— begin Excerpt provided —

Is that what life is? Creating and destroying? Building up illusions only to later tear them down when we come to the crushing realization that what we once thought was, isn’t. Does everything necessarily get proven wrong? What is proof? Is it that our previous understanding was false or that a better explanation has come to our awareness. That our understanding has evolved?
I threw out a lot of crazy musings there, so allow me to break it down, maybe eventually I will have figured at least one thing out with absolute certainty.
Control. Is that a thing? From birth we learn how the world works and how to “control” our environment. How our actions influence the environment and those around us. We are taught that we have control and we can make things happen. In elementary school we are taught that we can be anything we want to be. Which is a hopeful and rosy sentiment, but do we really have that much control? Does it exist? It seems to me that we are simply controlling ourselves and hoping that the environment will respond in a time-honoured fashion. So can we really control our environment? Can we control people? We can influence them, but in my mind manipulation and control are two totally different levels of a concept.
Then what is control? The dictionary I looked to in search of clarification, I kid you not listed 20 different definitions. Even the dictionary can’t offer a clear answer. The definition that best fit my ideas – “exercising restraint or direction over; dominating, commanding” (taken from dictionary.com) still didn’t quite fit with my beliefs – namely that control means having total power. A perhaps more extreme attitude that would influence whether or not I conclude that control exists. Or maybe not. You can dominate and command, as I said, but we under normal circumstances cannot force anyone to do anything. At the end of the day we still only influence, we do not truly control. Hell, I just came to the realization that I don’t even really have control over my coffee machine. If it were to suddenly start spewing water everywhere, there is nothing I could do to stop it if turning it off and unplugging it didn’t work. And I dare you to try to control a cat.

— end Excerpt provided —
— begin Supplied data —

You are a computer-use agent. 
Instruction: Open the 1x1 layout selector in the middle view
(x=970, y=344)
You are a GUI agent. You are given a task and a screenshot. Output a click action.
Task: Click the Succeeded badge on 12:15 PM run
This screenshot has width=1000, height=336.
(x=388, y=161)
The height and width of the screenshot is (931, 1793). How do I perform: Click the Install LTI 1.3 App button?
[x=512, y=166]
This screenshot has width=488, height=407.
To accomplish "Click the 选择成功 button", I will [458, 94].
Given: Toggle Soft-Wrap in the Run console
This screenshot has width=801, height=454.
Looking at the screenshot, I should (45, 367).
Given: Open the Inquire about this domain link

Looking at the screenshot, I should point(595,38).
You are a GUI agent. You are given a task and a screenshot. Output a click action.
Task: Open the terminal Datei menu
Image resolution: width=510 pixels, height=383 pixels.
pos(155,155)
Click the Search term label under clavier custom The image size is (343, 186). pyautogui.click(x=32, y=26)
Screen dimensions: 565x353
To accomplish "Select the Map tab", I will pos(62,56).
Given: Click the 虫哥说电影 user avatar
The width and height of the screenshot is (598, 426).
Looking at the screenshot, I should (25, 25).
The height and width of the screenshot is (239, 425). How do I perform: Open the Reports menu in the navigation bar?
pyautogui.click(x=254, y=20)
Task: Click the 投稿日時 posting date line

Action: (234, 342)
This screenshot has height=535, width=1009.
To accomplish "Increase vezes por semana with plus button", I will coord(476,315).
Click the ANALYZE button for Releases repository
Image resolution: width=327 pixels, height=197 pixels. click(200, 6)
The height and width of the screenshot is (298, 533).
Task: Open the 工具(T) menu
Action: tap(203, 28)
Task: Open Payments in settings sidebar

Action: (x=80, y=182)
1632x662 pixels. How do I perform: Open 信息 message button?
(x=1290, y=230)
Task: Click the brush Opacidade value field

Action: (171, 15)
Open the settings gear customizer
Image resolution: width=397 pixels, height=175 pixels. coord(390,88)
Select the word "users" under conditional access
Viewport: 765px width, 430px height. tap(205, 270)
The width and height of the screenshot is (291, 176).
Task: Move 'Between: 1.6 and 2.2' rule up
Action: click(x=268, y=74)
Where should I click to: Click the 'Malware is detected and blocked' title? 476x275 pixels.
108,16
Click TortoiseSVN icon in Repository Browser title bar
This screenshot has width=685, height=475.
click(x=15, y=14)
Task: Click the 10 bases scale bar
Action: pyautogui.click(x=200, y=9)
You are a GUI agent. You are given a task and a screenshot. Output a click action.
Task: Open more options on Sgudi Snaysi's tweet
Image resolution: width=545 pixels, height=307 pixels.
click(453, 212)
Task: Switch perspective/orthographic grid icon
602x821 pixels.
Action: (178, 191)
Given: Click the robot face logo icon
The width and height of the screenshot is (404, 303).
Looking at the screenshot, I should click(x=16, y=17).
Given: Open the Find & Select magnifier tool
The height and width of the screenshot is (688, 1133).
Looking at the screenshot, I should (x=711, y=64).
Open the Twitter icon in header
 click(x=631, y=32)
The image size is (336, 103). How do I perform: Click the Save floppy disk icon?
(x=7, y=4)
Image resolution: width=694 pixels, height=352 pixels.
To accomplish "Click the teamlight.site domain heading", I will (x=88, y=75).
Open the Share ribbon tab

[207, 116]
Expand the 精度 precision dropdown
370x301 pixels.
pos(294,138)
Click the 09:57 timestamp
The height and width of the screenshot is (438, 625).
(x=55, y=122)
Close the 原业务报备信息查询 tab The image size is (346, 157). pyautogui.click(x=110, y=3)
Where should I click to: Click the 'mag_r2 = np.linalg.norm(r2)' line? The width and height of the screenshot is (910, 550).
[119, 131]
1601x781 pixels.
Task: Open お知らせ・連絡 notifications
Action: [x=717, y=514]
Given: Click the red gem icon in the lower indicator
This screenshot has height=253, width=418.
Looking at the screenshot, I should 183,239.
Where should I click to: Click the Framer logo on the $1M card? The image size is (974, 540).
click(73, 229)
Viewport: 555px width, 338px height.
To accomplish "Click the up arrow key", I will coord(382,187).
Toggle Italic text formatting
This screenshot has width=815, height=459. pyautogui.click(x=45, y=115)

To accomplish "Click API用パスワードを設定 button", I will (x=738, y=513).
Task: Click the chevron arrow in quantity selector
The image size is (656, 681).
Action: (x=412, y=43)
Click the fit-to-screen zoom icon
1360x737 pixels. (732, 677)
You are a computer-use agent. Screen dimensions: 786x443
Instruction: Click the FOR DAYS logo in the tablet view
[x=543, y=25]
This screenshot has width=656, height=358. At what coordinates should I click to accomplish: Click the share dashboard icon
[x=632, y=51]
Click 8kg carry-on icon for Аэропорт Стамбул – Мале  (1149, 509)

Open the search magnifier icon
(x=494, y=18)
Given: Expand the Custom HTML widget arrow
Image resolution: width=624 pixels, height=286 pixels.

— end Supplied data —

Problem set
1. Rewrite the passage of the essay on control starting at "Is that what" and ending at "with absolute certainty.", swapping "illusions" for "dreams".
2. According to the essay on control, how many definitions did the dictionary list?
3. Write what comes next in the essay on control, picking up right after its final sentence.

Answer list
1.
Is that what life is? Creating and destroying? Building up dreams only to later tear them down when we come to the crushing realization that what we once thought was, isn’t. Does everything necessarily get proven wrong? What is proof? Is it that our previous understanding was false or that a better explanation has come to our awareness. That our understanding has evolved?
I threw out a lot of crazy musings there, so allow me to break it down, maybe eventually I will have figured at least one thing out with absolute certainty.

2. 20 different definitions.

3.
So does control necessarily exist? Maybe not, but the accumulation of experiences of being able to successfully manipulate the environment including those around us allows us to maintain the illusion. Or not.
This year is filled with massive amounts of uncertainty for me. Riddled with evidence that I have little control over my future. The thread of control I hold onto is that I can at least control my behaviour. Can I though? Or am I being controlled by my environment – always simply reacting? I make plans as if I have considerable control over what will happen, like I can act in such a manner that will ensure the environment responds the way I want. Does the illusion of something mean it exists? Science would argue no, you need concrete proof that everything exists in exactly the way we think it does. I suspect science will one day come to the screeching halt when it comes to the realization that perhaps some of its own beliefs are based on subjective realities.
Proof. It hit me like a ton of bricks, when I realized, that we label science as objective since it uses measurement tools that are inherently free from subjective bias. Five grams of something is five grams. There is no opinion involved. Except where exactly did the notion of something as simple as a ruler come from?
Back in 1790, the French proposed that one meter should be one ten-millionth of the distance between the North Pole and the equator. But how on earth (haha pun) did they decide what that distance was if they did not already have a precise and formalized measurement system, in which case, why would they have needed to invent the meter? How do we know they didn’t include the up and down the mountains in the measurements since they had no way of knowing the exact distance across – making the basis of the system flawed? How do we know that they even measured properly, maybe the guy in charge of the last bit of the distance was really tired after a late night as the ye old watering hole and miscalculated? Even measurement of mass, originated from a subjective reference point – take for example the number of carats a gem is, it’s based on the carob seed’s mass. Which the odds of every seed having the exact same mass is ridiculous, so which seed did they use as a reference? When you look at it from that angle, science and all its precious objectivity is built upon a foundation of mutually agreed upon subjectivity. So does general consensus become what objectivity is defined by – if everyone agrees to use the same system that system becomes objective?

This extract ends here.